Table Partition Rules
Sparse partition of a secondary Table
Table variables are used in the multi-table format of Khiops to specify a 0-n relationship between two entities, for example between a customer and its usages in a secondary table.
The Partition
rule specifies how to partition a secondary table.
The TablePartition
rule
produces a block of Table variables from a secondary table and the partition specification.

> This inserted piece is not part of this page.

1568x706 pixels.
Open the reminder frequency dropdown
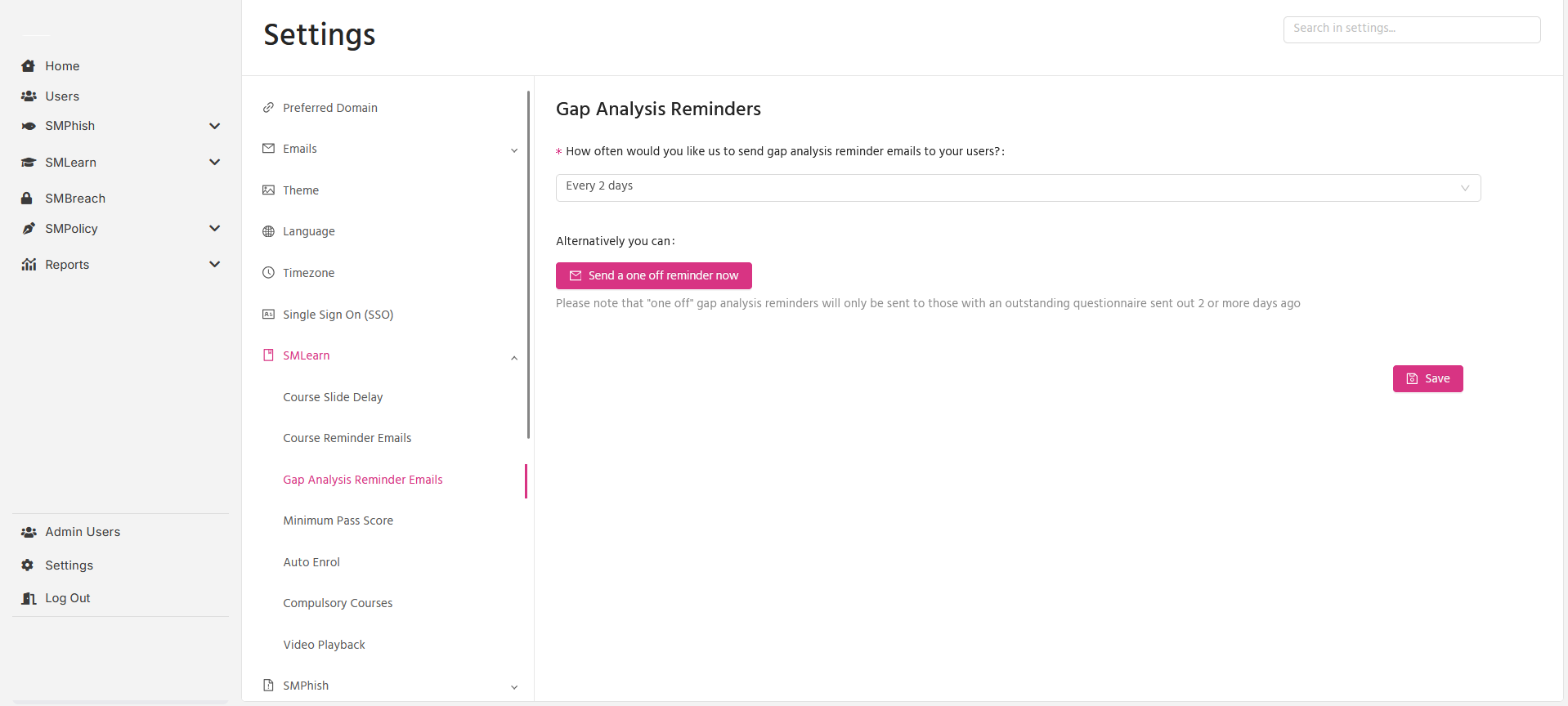pos(1018,188)

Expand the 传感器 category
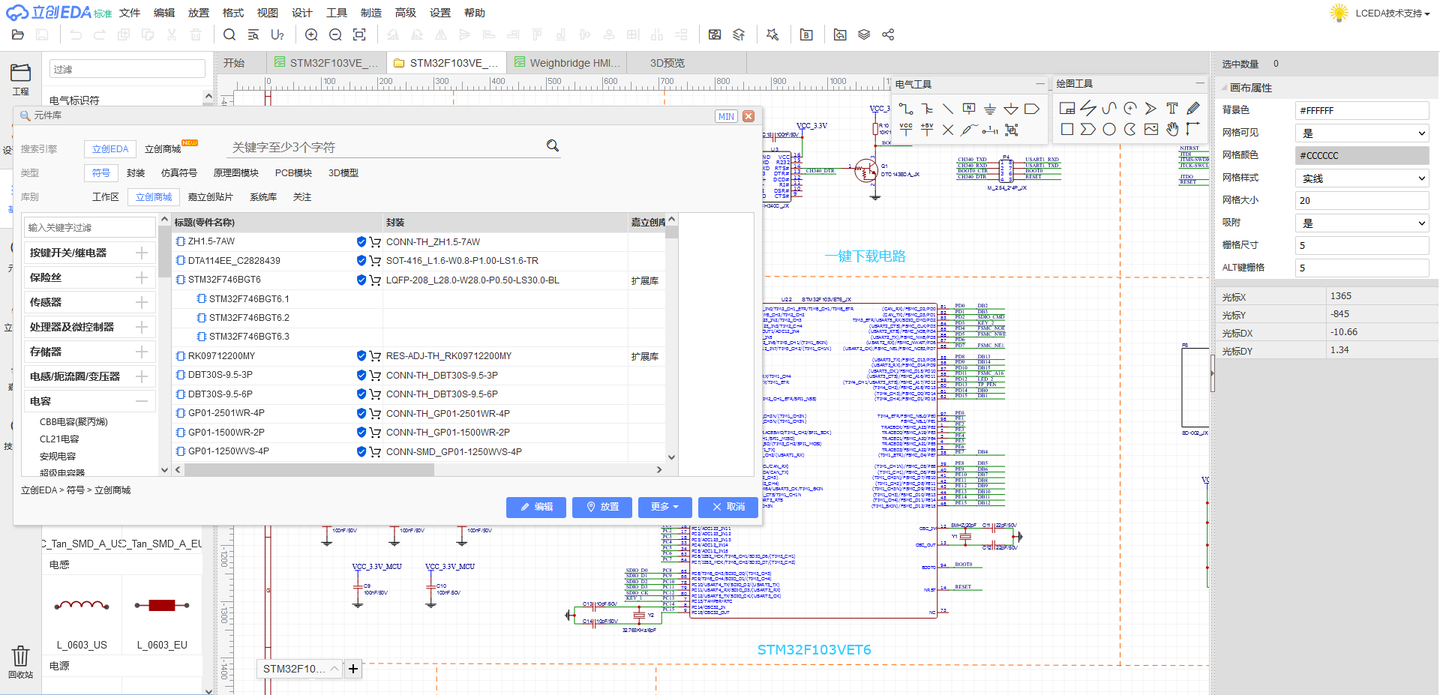click(142, 302)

Computing statistics from blocks of Table variables
Blocks of Table parts can then be used to produce block of values by computing the statistics of a given secondary variable on each part defined in the block. The sparse rules below allow to compute various statistic indicators from a block of Table parts.
Example
The TablePartitionMean rule computes the mean value of the secondary variable Price for each Table part in the block of Table variables usagesByServiceDuration.
Root Dictionary Customer(id_customer)
{
Categorical id_customer;
Categorical Name;
Table(Usage) Usages;
Structure(Partition) partitionServiceDuration = Partition(ValueSetC("Mobile", "Tel", " * "), IntervalBounds(5.5));
{
Table(Usage) MobileSmallDuration; <VarKey=1>
Table(Usage) TelSmallDuration; <VarKey=2>
Table(Usage) MobileLargeDuration; <VarKey=4>
Table(Usage) TelLargeDuration; <VarKey=5>
} usagesByServiceDuration = TablePartition(Usages, partitionServiceDuration, Service, Duration);
{
Numerical MobileSmallDurationMeanPrice; <VarKey=1>
Numerical TelSmallDurationMeanPrice; <VarKey=2>
Numerical MobileLargeDurationMeanPrice; <VarKey=4>
Numerical TelLargeDurationMeanPrice; <VarKey=5>
} usagesMeanPriceByServiceDuration = TablePartitionMean(usagesByServiceDuration, Price);
};
Partition
Builds a partition structure, which is a cross-product of univariate partitions. The parameters are univariate partitions, chosen among IntervalBounds, ValueGroups, ValueSetC or ValueSet.Example
The following bivariate partition exploits a ValueSetC rule to partition categorical values into three groups and a IntervalBounds rule to partition numerical rules into two intervals
Structure(Partition) partitionServiceDuration = Partition(ValueSetC("Mobile", "Tel", " * "), IntervalBounds(5.5));
The resulting bivariate partition consists of 6 parts, with index from 1 to 6.
Mobile | Tel | * | |
---|---|---|---|
]-inf;5.5] | 1 | 2 | 3 |
]5.5;+inf[ | 4 | 5 | 6 |
TablePartition
Builds a block of Table parts from a secondary Table and the specification of a partition. Note that the block of variables is potentially sparse, as only the non-empty parts are managed.Example
In the following dictionary, the usagesByServiceDuration block of variables is computed from a TablePartition rule that divides the secondary table Usages into a set of sub-parts according to the partition specified in the variable partitionServiceDuration. Among the 6 potential parts, 4 are described in the block of variables and related to their part index using their VarKey. The other 2 parts are simply ignored in the dictionary.
Root Dictionary Customer(id_customer)
{
Categorical id_customer ;
Categorical Name;
Table(Usage) Usages;
Structure(Partition) partitionServiceDuration = Partition(ValueSetC("Mobile", "Tel", " * "), IntervalBounds(5.5));
{
Table(Usage) MobileSmallDuration; <VarKey=1>
Table(Usage) TelSmallDuration; <VarKey=2>
Table(Usage) MobileLargeDuration; <VarKey=4>
Table(Usage) TelLargeDuration; <VarKey=5>
} usagesByServiceDuration = TablePartition(Usages, partitionServiceDuration, Service, Duration);
};
TablePartitionCount
Number of records per part.Example
usagesCountsByServiceDuration =TablePartitionCount(usagesByServiceDuration);